(Pixel coordinate grounding data)
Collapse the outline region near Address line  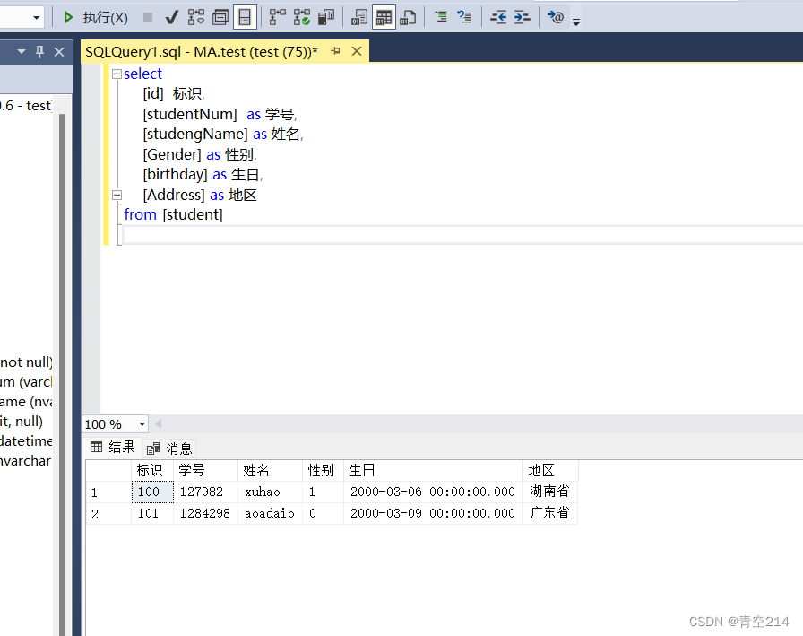tap(117, 195)
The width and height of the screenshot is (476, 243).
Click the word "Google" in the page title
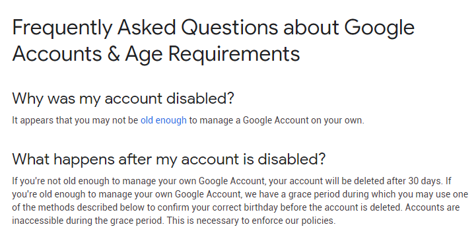click(379, 28)
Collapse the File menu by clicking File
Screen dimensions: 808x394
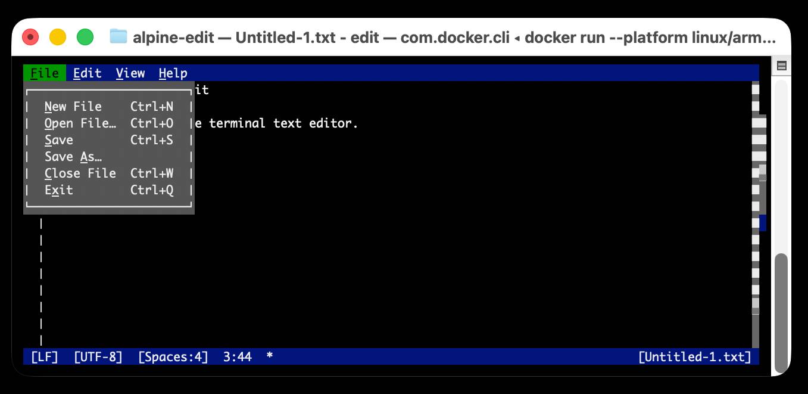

[DIRECTIONS] Retype word for word the span of lines above that begins with the line containing "The width and" and ends with the last line of the records; skip all pictures.

[EXPECTED OUTPUT]
The width and height of the screenshot is (476, 243).
Click the word "Google" in the page title
click(379, 28)
Collapse the File menu by clicking File
Screen dimensions: 808x394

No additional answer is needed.